It's fixing to be tense finish for Italian pros
MUNICH - One by one, the players step reluctantly to the microphones, sometimes asking reporters for the latest news developments. Then the stars of international football go off to a corner of the training field, trading rumors, counseling each other privately that now is not the time to be concerned with their own professional futures.
It has become a parade of hemming, hawing and sincere confusion. The only thing clear about any of this murkiness is that the events in Rome this week weigh heavily on the World Cup finalists from both Italy and France.
Italy faces France in an elegant final of deep blue heavyweights on Sunday in Berlin, a match that should test tactics, fitness and inspiration. But the backdrop is a match-fixing scandal of enormous proportion, an investigative trial just as big, and the primary target is powerful Juventus of Turin, where no fewer than eight players on these rosters have displayed their talents.
In just the past two weeks, the team's coach, Fabio Capello, quit for Real Madrid; the prosecutor in Rome, Stefano Palazzi, asked that Juventus be dropped down to the third division in the Italian League, and by extension out of the Champions League; and a club manager and former defender, Gianluca Pessotto, though reportedly uninvolved in the problems, made an apparent attempt on his own life.
Verdicts may well be reached this weekend, perhaps announced just hours before the France-Italy final on Sunday in Berlin, which would be no coincidence. Italy's law enforcers want to show they are deadly serious about cleansing the sport of corruption, and there is no better time to make that evident than before Italy's biggest national soccer match in a dozen years.
The players on Juventus are some of the greatest impact players on Italy and France - Gianluigi Buffon, Fabio Cannavaro, Mauro Camoranesi, Gianluca Zambrotta, Alessandro Del Piero, Patrick Vieira, Lilian Thuram and David Trezeguet.
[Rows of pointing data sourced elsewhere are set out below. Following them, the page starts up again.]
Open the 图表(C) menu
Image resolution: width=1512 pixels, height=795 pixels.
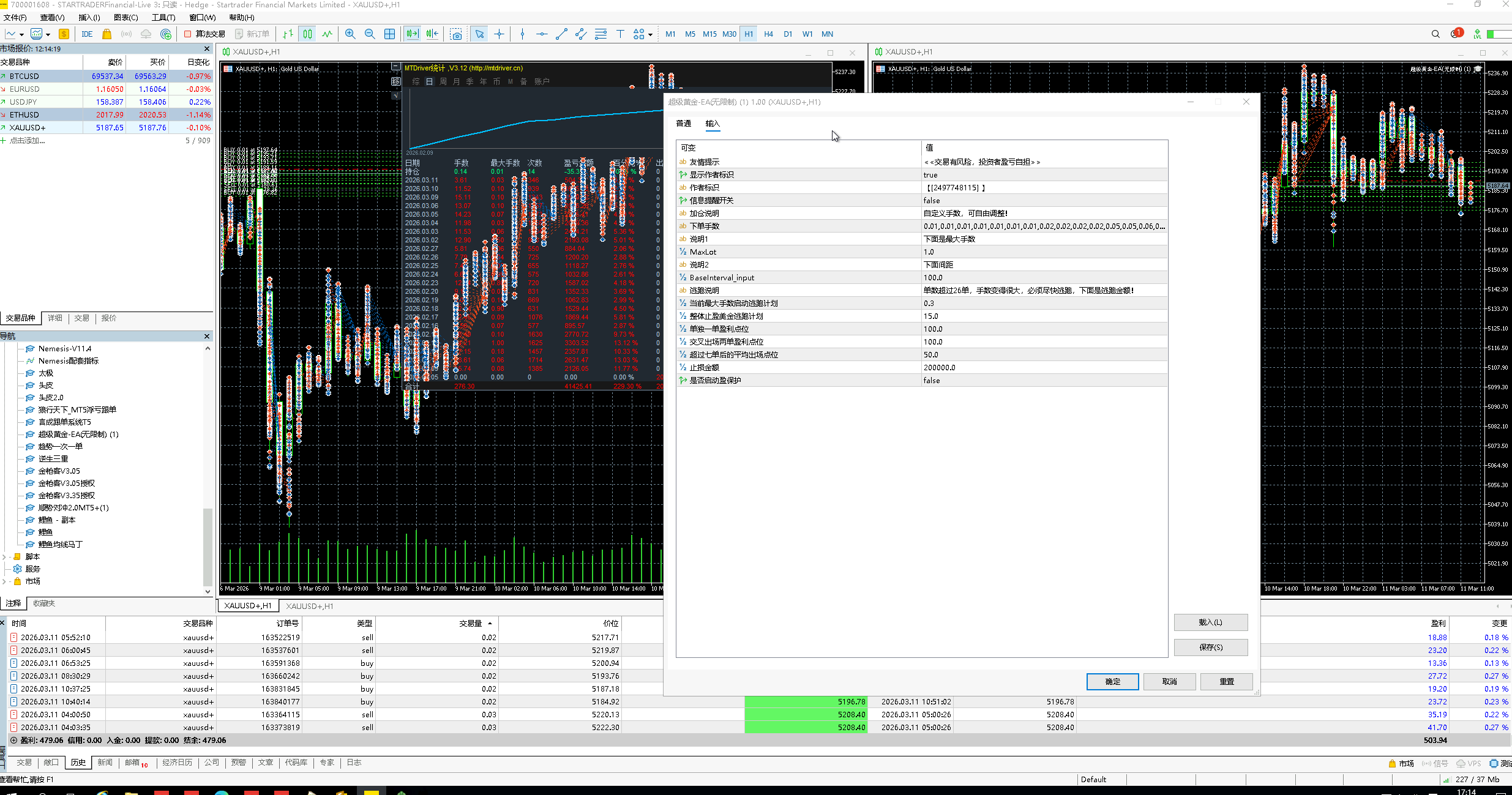click(125, 18)

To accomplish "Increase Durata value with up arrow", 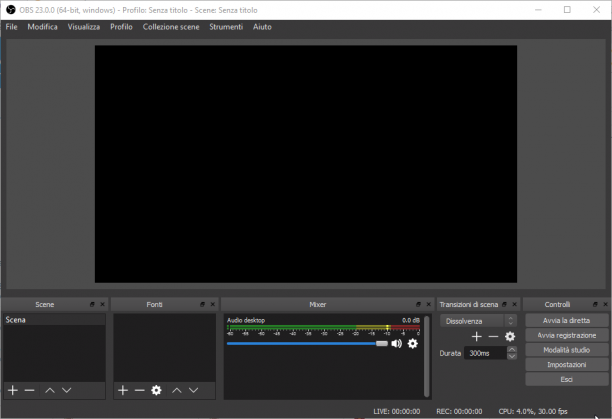I will 512,350.
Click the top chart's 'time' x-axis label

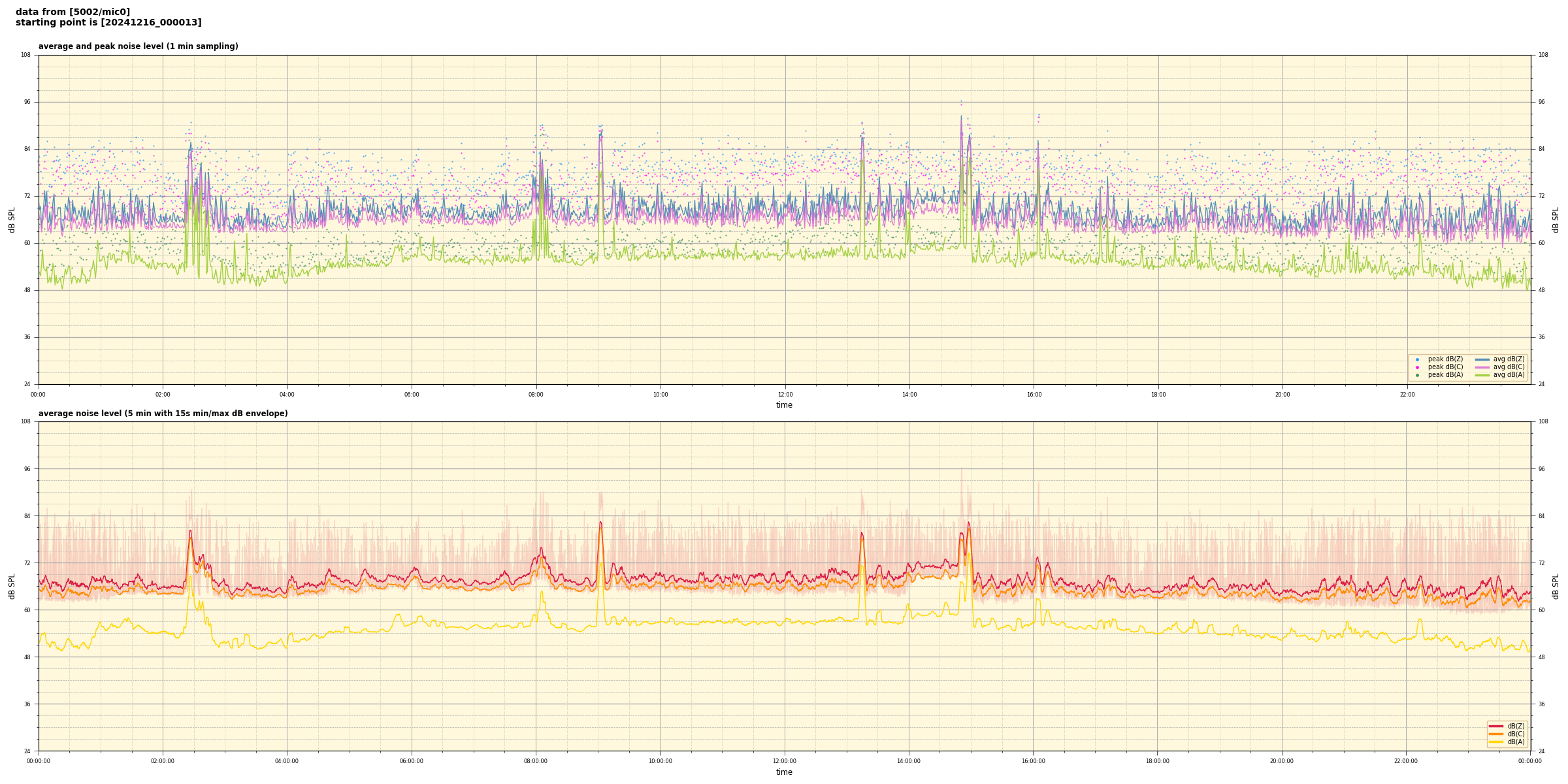coord(784,405)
In addition, Alberto Gilardino, Filippo Inzaghi, Gennaro Gattusso and Alessandro Nesta are with A.C. Milan, while Angelo Peruzzi and Massimo Oddo are with Lazio. These two clubs are also involved in the Rome trial, facing judicial relegation.
The players from both Italy and France are all trying to focus on Sunday, but it is impossible to ignore the approaching storm. Each copes in his own way, and there is no reason to panic. These are all very talented, very wealthy players. As long as their names are not linked in some way directly to the scandal, they are likely to find new homes on other first division teams, somewhere.
For now, though, there is no way of knowing what happens to players under contract with the tainted teams.
"
I cannot say where I will be, we will have to see how the investigation goes," Buffon said. "
Buffon will be fine. If Italy wins the World Cup, we will have amnesty."
Buffon was only half kidding about that, because
there is precedent for just such action. Paolo Rossi was convicted in a match-fixing scandal, then was reinstated in time to score three goals against Brazil in a victorious quarterfinal for Italy at the 1982 World Cup in Spain. All was forgiven. Rossi emerged a national hero again.
Thuram, for his part, is near the end of his career at 34 and says he feels nothing but sadness for the club and his Juventus teammates. He has noticed, however, that the crisis has galvanized the Italians. They are usually known as a mutinous bunch, always ready to carp about their coach or each other. Not here in Germany.
"
I know them, of course, as teammates and now I think they are the best team in the tournament, a homogeneous group," Thuram said. "
I feel they have a great solidarity. In the past, there were always problems with that team, but now they are working together."
They are clinging to the blue jerseys. For many players on Sunday, Italy or France is now their only team.